Higher Order Derivatives - Meta Learning

I think what you are trying to say is that if I want the nn.Parameters to “record” history, the example I talked about above uses register_buffer instead of nn.Parameter as a neat hack.

I think it’s starting to make sense now. Here’s what I think is going on (code: Daniel’s code for ‘Learning To Reweight’ algorithm):

def train_lre():
    net, opt = build_model() # uses MetaModule to create the model instead of nn.Module
    
    meta_losses_clean = []
    net_losses = []
    plot_step = 100

    smoothing_alpha = 0.9
    
    meta_l = 0
    net_l = 0
    accuracy_log = []
    for i in tqdm(range(hyperparameters['num_iterations'])):
        net.train()
        # Line 2 get batch of data
        image, labels = next(iter(data_loader))
        # since validation data is small I just fixed them instead of building an iterator
        # initialize a dummy network for the meta learning of the weights
        meta_net = LeNet(n_out=1)
        meta_net.load_state_dict(net.state_dict())
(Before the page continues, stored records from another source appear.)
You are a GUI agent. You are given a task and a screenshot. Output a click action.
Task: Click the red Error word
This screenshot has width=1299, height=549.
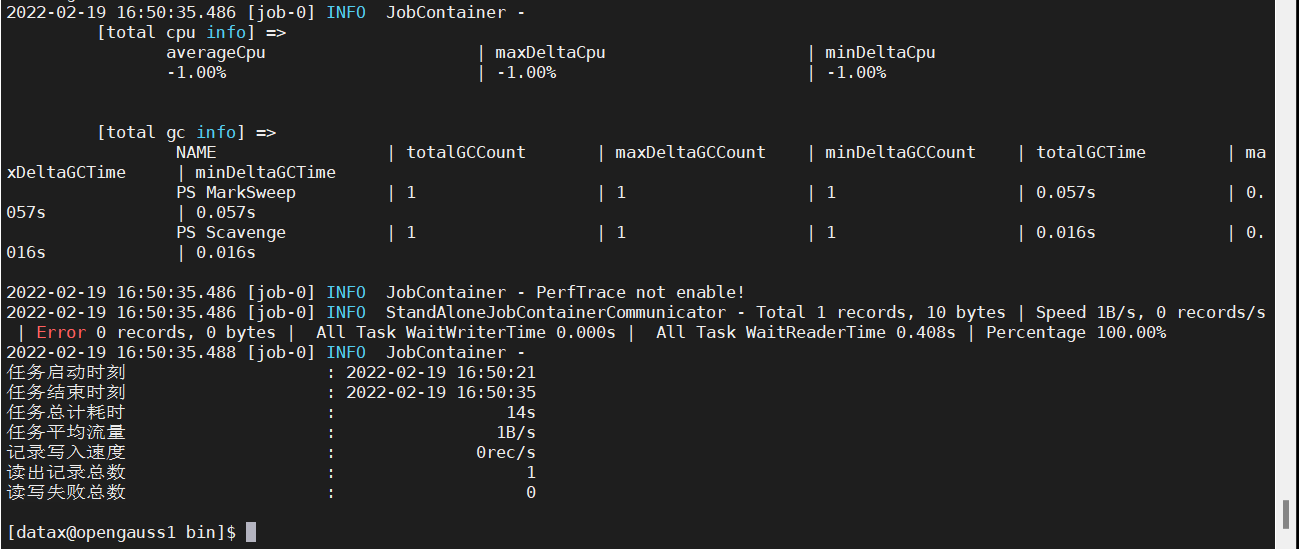(x=61, y=332)
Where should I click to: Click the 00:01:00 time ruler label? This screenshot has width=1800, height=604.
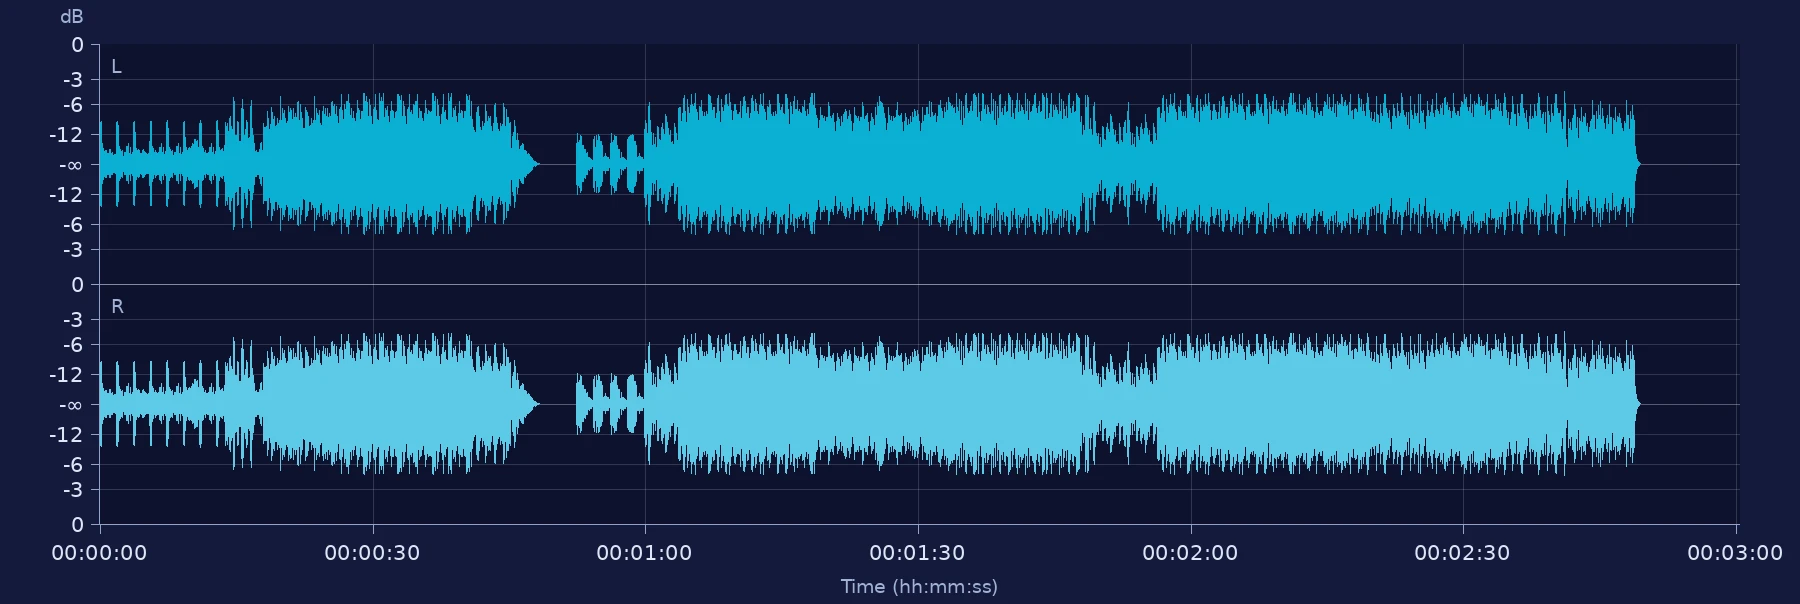coord(644,553)
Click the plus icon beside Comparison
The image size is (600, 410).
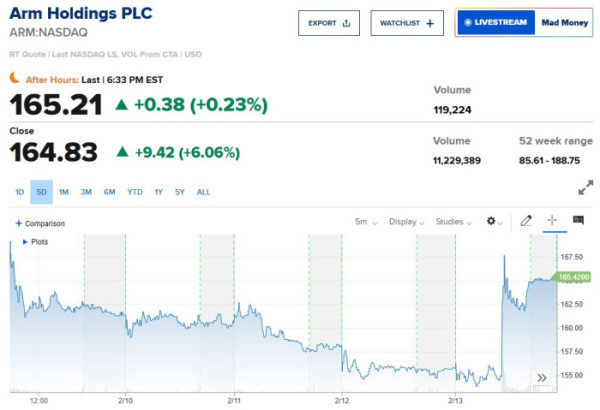coord(19,223)
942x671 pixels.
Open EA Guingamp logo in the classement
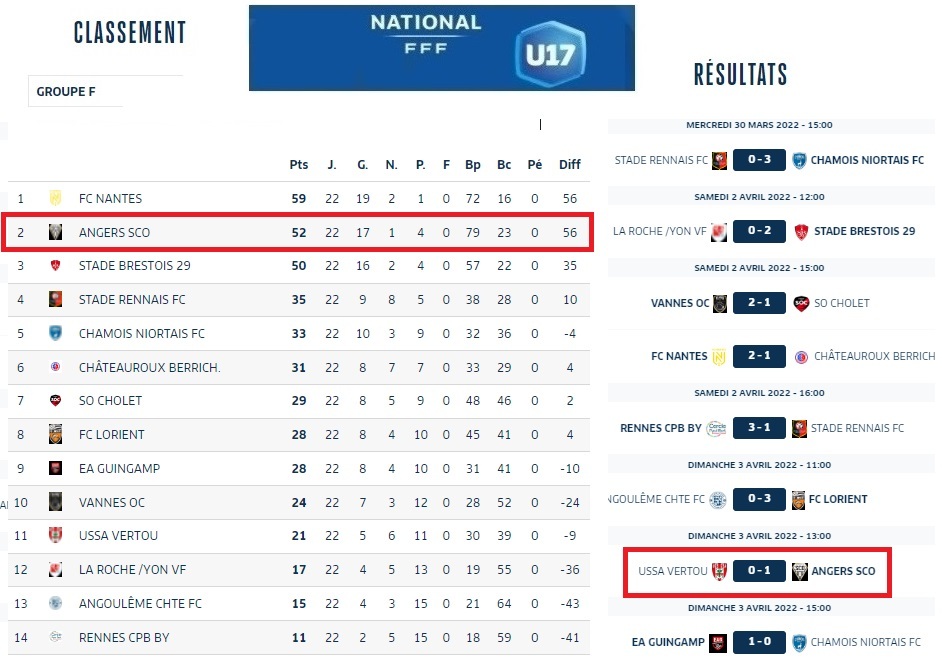56,468
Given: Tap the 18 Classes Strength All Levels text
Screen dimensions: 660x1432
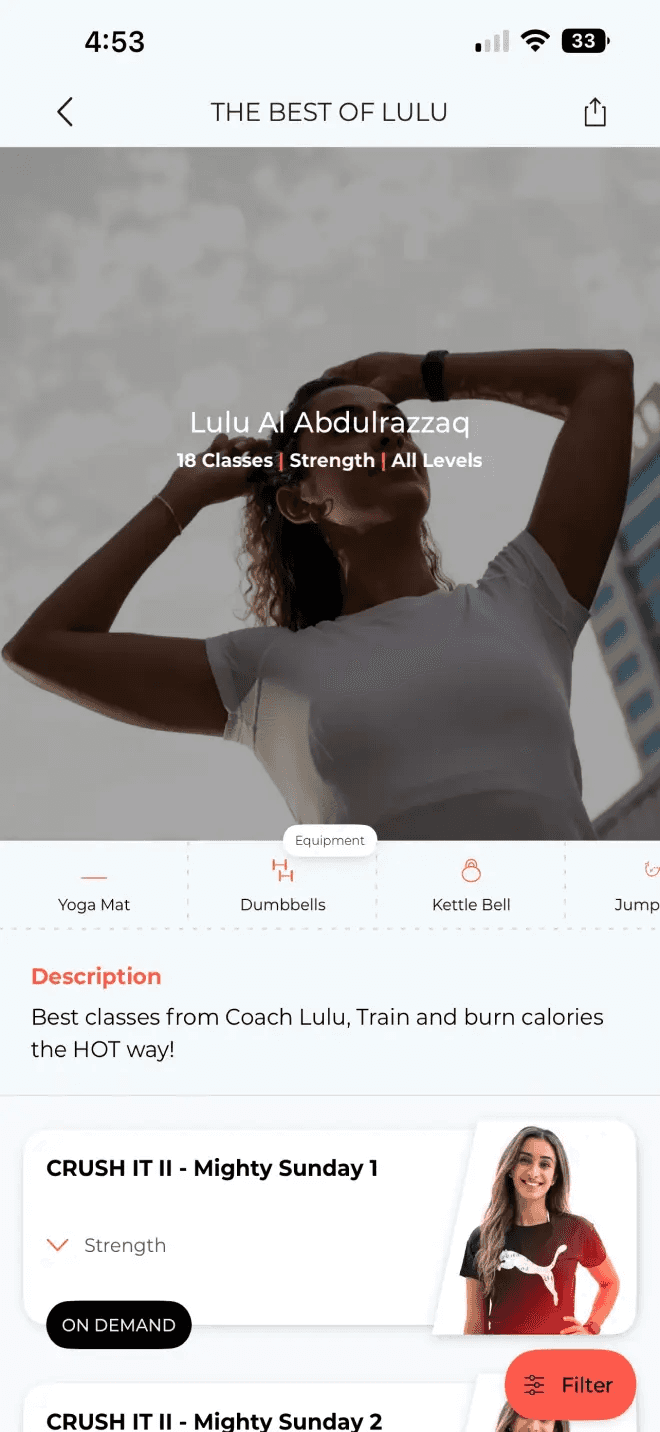Looking at the screenshot, I should coord(329,461).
        if torch.cuda.is_available():
            meta_net.cuda()

        image = to_var(image, requires_grad=False)
        labels = to_var(labels, requires_grad=False)

        # Lines 4 - 5 initial forward pass to compute the initial weighted loss
        y_f_hat  = meta_net(image)
        cost = F.binary_cross_entropy_with_logits(y_f_hat,labels, reduce=False)
        eps = to_var(torch.zeros(cost.size()))
        l_f_meta = torch.sum(cost * eps)

        meta_net.zero_grad()
        
        # Line 6 perform a parameter update
        grads = torch.autograd.grad(l_f_meta, (meta_net.params()), create_graph=True)
        meta_net.update_params(hyperparameters['lr'], source_params=grads)
        
        # Line 8 - 10 2nd forward pass and getting the gradients with respect to epsilon
        y_g_hat = meta_net(val_data)

        l_g_meta = F.binary_cross_entropy_with_logits(y_g_hat,val_labels)

        grad_eps = torch.autograd.grad(l_g_meta, eps, only_inputs=True)[0]
        
        # Line 11 computing and normalizing the weights
        w_tilde = torch.clamp(-grad_eps,min=0)
        norm_c = torch.sum(w_tilde)

        if norm_c != 0:
            w = w_tilde / norm_c
        else:
            w = w_tilde

        # Lines 12 - 14 computing for the loss with the computed weights
        # and then perform a parameter update
        y_f_hat = net(image)
        cost = F.binary_cross_entropy_with_logits(y_f_hat, labels, reduce=False)
        l_f = torch.sum(cost * w)

        opt.zero_grad()
        l_f.backward()
        opt.step()

    return np.mean(acc_log[-6:-1, 1])

The trick here is to use the buffers (created via register_buffer in MetaLinear, etc.) to access nn.Parameter to create trainable tensors (weight and bias) and use them (instead of nn.Parameters which don’t record any history) via named_leaves, named_params, update_params, and set_param functions to do the meta-learning. The nn.Parameters are updated via opt.step() whereas all the intermediate nn.Parameter updates required for meta-learning are handled via the buffer variables (viz. weight and bias created via ‘register_buffer’).

@albanD Sorry for bothering you so much but I think that does explain it, don’t you think?

1 Like